Pertinence pour l’Algérie
Élevée

Les décrets 20-05 et 26-07 institutionnalisent les RSSI dans les institutions publiques et les secteurs IIC, créant des milliers d’ouvertures seniors d’ici 2029.
Calendrier d’action
Immédiat

Les institutions publiques disposaient de 90 jours à partir du décret 26-07 pour désigner un RSSI ; les parcours de certification (CISSP, CISM) prennent 6 à 18 mois et doivent commencer maintenant.
Parties prenantes clés
Ingénieurs sécurité, directeurs informatiques cherchant à monter en compétences, étudiants universitaires à l’ESI/ENSIA/USTHB, responsables RH des banques et entreprises publiques
Type de décision
Tactique

Le choix de la certification, le ciblage sectoriel et la sélection de l’employeur sont des décisions de stade de carrière dans un cadre stratégique clair.
Niveau de priorité
Élevé

La sous-offre structurelle signifie que les premiers entrants captent la tranche de rémunération supérieure et définissent le rôle pour la décennie.

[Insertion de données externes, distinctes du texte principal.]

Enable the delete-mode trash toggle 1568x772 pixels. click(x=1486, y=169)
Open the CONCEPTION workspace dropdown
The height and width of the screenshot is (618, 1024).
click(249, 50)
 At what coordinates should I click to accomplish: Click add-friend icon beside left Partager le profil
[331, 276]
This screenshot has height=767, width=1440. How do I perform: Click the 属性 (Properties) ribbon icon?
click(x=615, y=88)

En bref : Si vous êtes ingénieur sécurité avec trois années ou plus d’expérience, engagez-vous sur le CISSP ou le CISM dans les 12 prochains mois, visez un employeur dans la banque, les télécoms ou l’énergie avec un mandat IIC actif, et négociez le financement de la certification dès le départ — l’effet de levier est de votre côté pour les trois prochaines années.

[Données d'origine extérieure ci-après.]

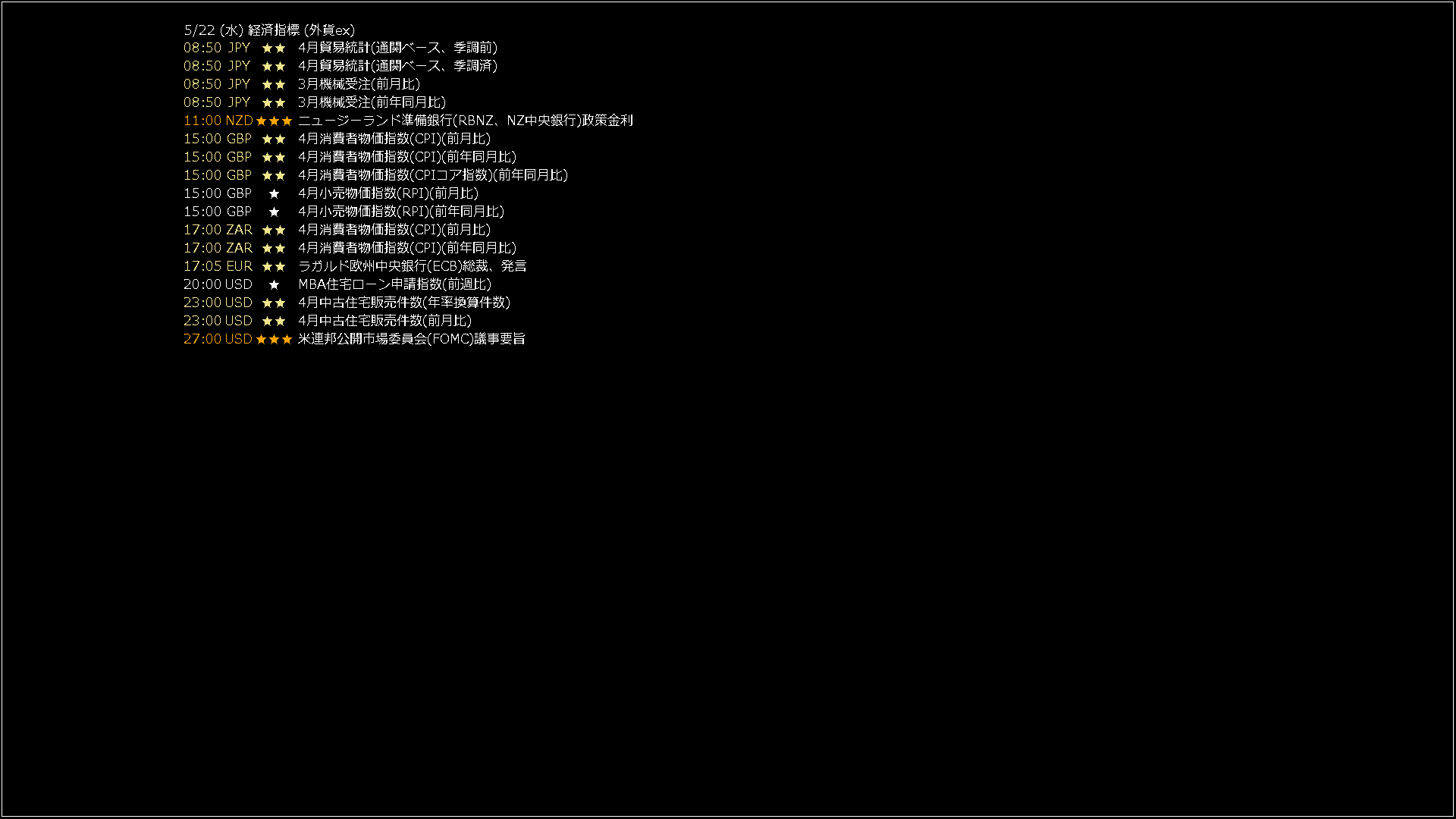Click the stars on 23:00 年率換算件数 row
Viewport: 1456px width, 819px height.
[274, 303]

Le décret qui a créé une catégorie de carrière

Le 20 janvier 2020, l’Algérie a publié le décret présidentiel n° 20-05, établissant un système national pour la sécurité des systèmes d’information. Parmi ses dispositions les moins médiatisées mais les plus conséquentes : chaque système d’information de l’État doit nommer un Responsable de la sécurité des systèmes d’information (RSSI) chargé de la gouvernance, des risques et de la réponse aux incidents. Le même décret a créé le Conseil national pour la sécurité des systèmes d’information (CNSSI) et l’Agence nationale pour la sécurité des systèmes d’information (ANSSI, opérant désormais en tant qu’ASSI sous le Ministère de la Défense nationale).

Pendant quatre ans, le décret 20-05 a été honoré de manière inégale. De nombreuses institutions publiques ont traité la désignation de RSSI comme un exercice formel, en l’ajoutant aux responsabilités d’un directeur informatique existant. Cette ère a pris fin le 7 janvier 2026. Le décret 26-07 — publié au Journal officiel le 21 janvier 2026 — a clarifié l’autorité, les lignes hiérarchiques et les exigences minimales de compétence du RSSI, en stipulant explicitement que les RSSI doivent posséder une expertise cybersécurité démontrable. La fonction cyber doit désormais être organisationnellement distincte de la direction informatique et rendre compte directement au chef de l’institution.

Cette seule clause redessine le marché du travail algérien.

Qui le mandat couvre désormais

Le décret 20-05 s’appliquait à l’origine à tous les systèmes d’information de l’État. Le décret 26-07 a étendu et opérationnalisé l’exigence dans les institutions publiques — ministères, agences, entreprises publiques — et par extension sectorielle, atteint désormais les six catégories d’infrastructures d’information critiques (IIC) nommées dans la Stratégie nationale de cybersécurité 2025-2029 : énergie, télécommunications, eau, transports, services financiers et services gouvernementaux.

En termes pratiques, cela signifie :

  • Chaque ministère et agence centrale a besoin d’un RSSI doté d’une autorité formelle et d’une équipe dédiée.
  • Les entreprises publiques (Sonatrach, Sonelgaz, Algérie Télécom, Mobilis, Algérie Poste, Air Algérie, Naftal et les banques publiques) sont pleinement dans le périmètre.
  • Les opérateurs IIC privés — banques privées, cliniques privées avec dossiers patients électroniques, télécoms et fournisseurs cloud privés — sont intégrés via des manuels sectoriels.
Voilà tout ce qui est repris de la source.